Secondo indiscrezioni interne emerse negli ultimi mesi del 2023, la leadership di OpenAI ha seriamente considerato l'idea di trasformare le divisioni dedicate alla robotica e ai dispositivi consumer in entità legali indipendenti. Questa manovra non è dettata da una mancanza di fiducia nel potenziale di questi settori, ma da una logica finanziaria stringente: il business del software e dei modelli linguistici, come GPT-4, garantisce margini operativi potenzialmente superiori al 70%, una cifra che renderebbe l'azienda estremamente appetibile per i mercati finanziari. Al contrario, lo sviluppo di componenti fisici comporta costi infrastrutturali massicci, tempi di ricerca più lunghi e una dipendenza critica dalle catene di approvvigionamento globali.

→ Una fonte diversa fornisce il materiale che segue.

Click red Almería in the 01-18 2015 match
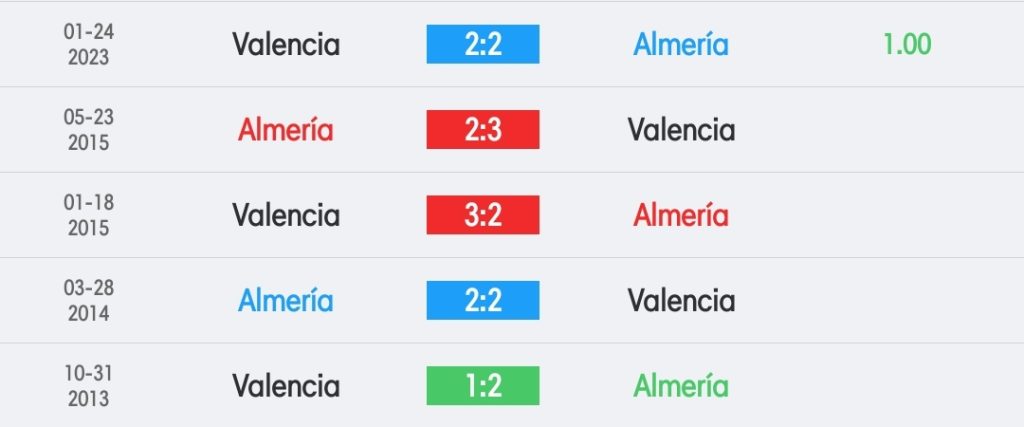 click(x=681, y=215)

L'impegno di OpenAI nel campo della robotica non è certo trascurabile. Nel corso del 2024, l'azienda ha investito ben 675 milioni di dollari in Figure AI, una startup specializzata nello sviluppo di robot umanoidi destinati all'industria. Se questa divisione venisse resa autonoma, la sua capitalizzazione di mercato potrebbe schizzare immediatamente verso i 2 miliardi di dollari, permettendole di competere ad armi pari con giganti del calibro di Tesla e la sua creatura Optimus. Tuttavia, il mantenimento di tali progetti all'interno del bilancio consolidato di OpenAI rischia di appesantire i conti, considerando che nel solo anno passato le spese totali del gruppo hanno toccato la cifra astronomica di 7 miliardi di dollari.

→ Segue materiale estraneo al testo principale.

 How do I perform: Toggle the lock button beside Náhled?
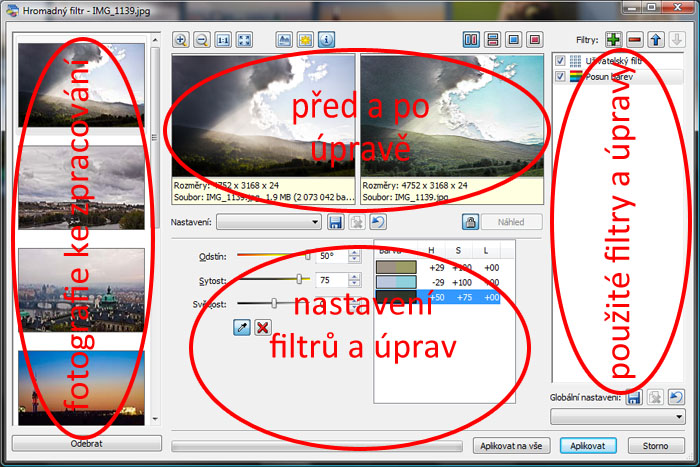coord(468,222)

Un altro fronte caldissimo è quello dei semiconduttori. OpenAI sta collaborando intensamente con Broadcom per la progettazione di chip personalizzati ottimizzati per l'intelligenza artificiale, la cui produzione fisica dovrebbe essere affidata alle fonderie di TSMC a Taiwan. Lo sviluppo di una divisione chip indipendente richiederebbe investimenti aggiuntivi stimati tra i 5 e i 10 miliardi di dollari. Si stima che le iniziative legate all'hardware e alla robotica abbiano assorbito tra il 20% e il 30% delle risorse finanziarie totali dell'azienda nell'ultimo anno, sottraendo capitali preziosi al perfezionamento degli algoritmi generativi che rappresentano il cuore pulsante del marchio.

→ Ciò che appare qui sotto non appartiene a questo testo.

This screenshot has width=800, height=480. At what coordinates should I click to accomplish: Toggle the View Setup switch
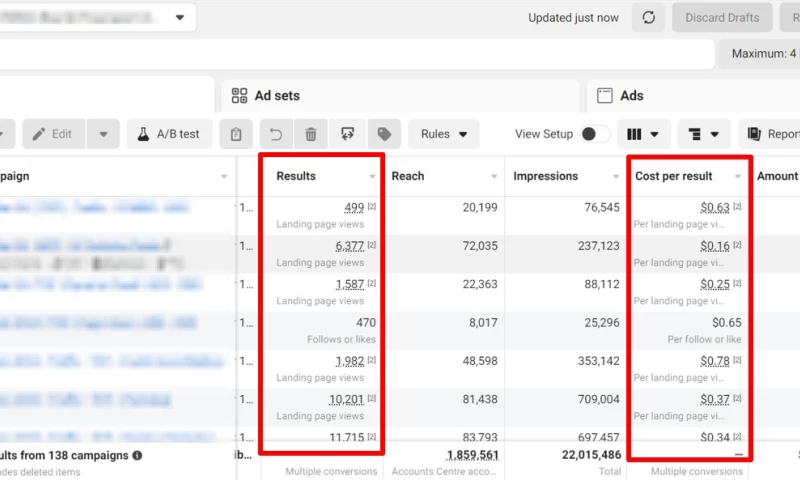click(595, 134)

Nonostante le enormi potenzialità, il management ha temporaneamente frenato sullo scorporo immediato poiché le normative contabili imporrebbero comunque di riflettere i risultati di queste unità nei rapporti trimestrali consolidati, vanificando parzialmente l'effetto di "pulizia" del bilancio. Tuttavia, la visione a lungo termine rimane chiara: concentrarsi sul software per garantire una crescita esponenziale della redditività. In questo scenario si inserisce anche la prestigiosa partnership con Jony Ive, l'ex designer iconico di Apple. La collaborazione tra OpenAI e la nuova startup di Ive mira a creare oltre una dozzina di dispositivi personali basati sull'AI, un progetto ambizioso che potrebbe rivoluzionare il modo in cui interagiamo con la tecnologia, ma che richiede una gestione finanziaria separata per non spaventare gli investitori più conservatori.
In conclusione, OpenAI si prepara a una metamorfosi che la porterà a diventare una pure-player del software, delegando le sfide della produzione fisica a partner strategici o a rami d'azienda indipendenti. Questa mossa non solo faciliterebbe un debutto trionfale in borsa, ma permetterebbe a Sam Altman di mantenere la leadership tecnologica nel settore degli LLM (Large Language Models), mentre i futuri alleati negli Stati Uniti e in Asia gestiranno la complessa logistica dell'hardware. Il 2024 segnerà dunque il passaggio di OpenAI da startup di ricerca a colosso finanziario maturo, pronto a dominare il mercato globale con una struttura agile e altamente profittevole.